┌─ Excerpted passage

Let's take a look at a pair of examples.

Example 1

Full Query

echo "<table>
<tr>
<th>Company</th>
<th>Contact</th>
<th>Country</th>
</tr>
<tr>
<td>Alfreds Futterkiste</td>
<td>Maria Anders</td>
<td>Germany</td>
</tr>
<tr>
<td>Centro comercial Moctezuma</td>
<td>Francisco Chang</td>
<td>Mexico</td>
</tr>
</table>"
|| parseHTMLTable echo

Stage 1: Making the sample HTML table

echo "<table>
<tr>
<th>Company</th>
<th>Contact</th>
<th>Country</th>
</tr>
<tr>
<td>Alfreds Futterkiste</td>
<td>Maria Anders</td>
<td>Germany</td>
</tr>
<tr>
<td>Centro comercial Moctezuma</td>
<td>Francisco Chang</td>
<td>Mexico</td>
</tr>
</table>"

The echo command is used to generate an HTML column called echo with a value of the first argument passed.

Stage 2: Converting the HTML Table into a dataset.

...
|| parseHTMLTable echo

This stage uses the parseHTMLTable command to construct a dataset from the echo cell value.

The HTML table will be parsed and converted into a data set will contain four columns: Company, Contact, Country, hash, and sequence. Company, Contact and Country are the HTML table columns. hash is the md5hash of a rows values. sequence is the ordinal position of the row which is 0 based.

Example 2

Full Query

open https://www.w3schools.com/html/html_tables.asp --html
|| filter "(nodeName == 'TABLE')"

└─
┌─ Dataset section

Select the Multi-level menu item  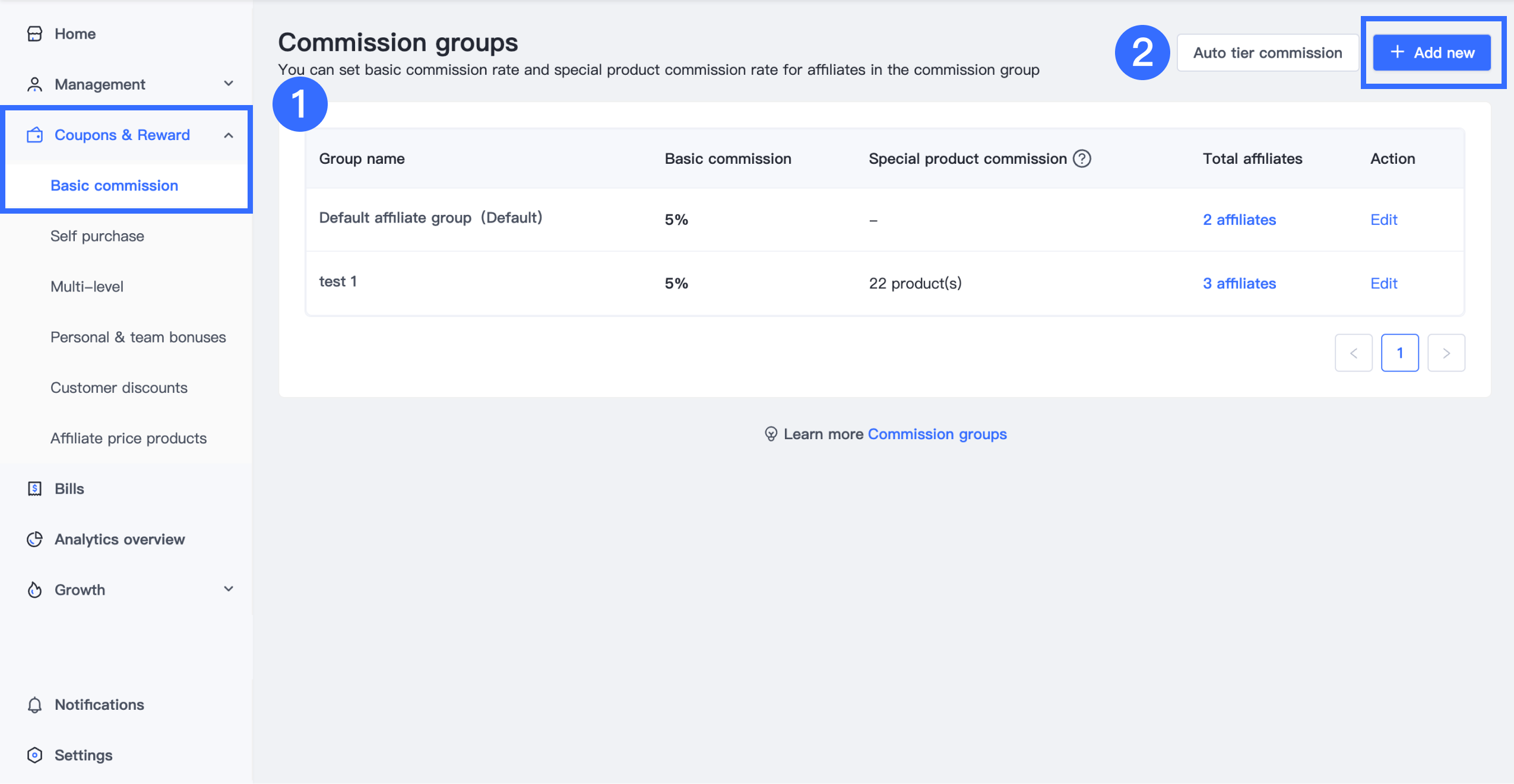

└─

= Aim of the task =
Pick up the tutorial on parsing HTML tables into datasets and carry it on from its last line.

= Output =
|| head 1
|| parseHTMLTable outerHTML

Stage 1: Open a web page

open https://www.w3schools.com/html/html_tables.asp --html

Open a web page in a browser and wait for all JavaScript and external assets to load. We use the -html flag to include the HTML source of the rendered web page for each returned element.

NOTE: The -html flag has speed implications as it includes both the outerHTML and innerHTML per element.

Stage 2-3: Filtering for the first table

...
|| filter "(nodeName == 'TABLE')"
|| head 1

The filter will find and match all rows that are TABLE elements. We pluck out the first table by limiting the rows returned by using the head command followed by the constraint.

Stage 4: Parse/convert the html table to a dataset.

...
|| parseHTMLTable outerHTML

Using the parseHTMLTable we can convert the full HTML table source found in the outerHTML column.

NOTE: outerHTML contains an HTML element's self and inner contents whereas the innerHTML contains it's inner contents only.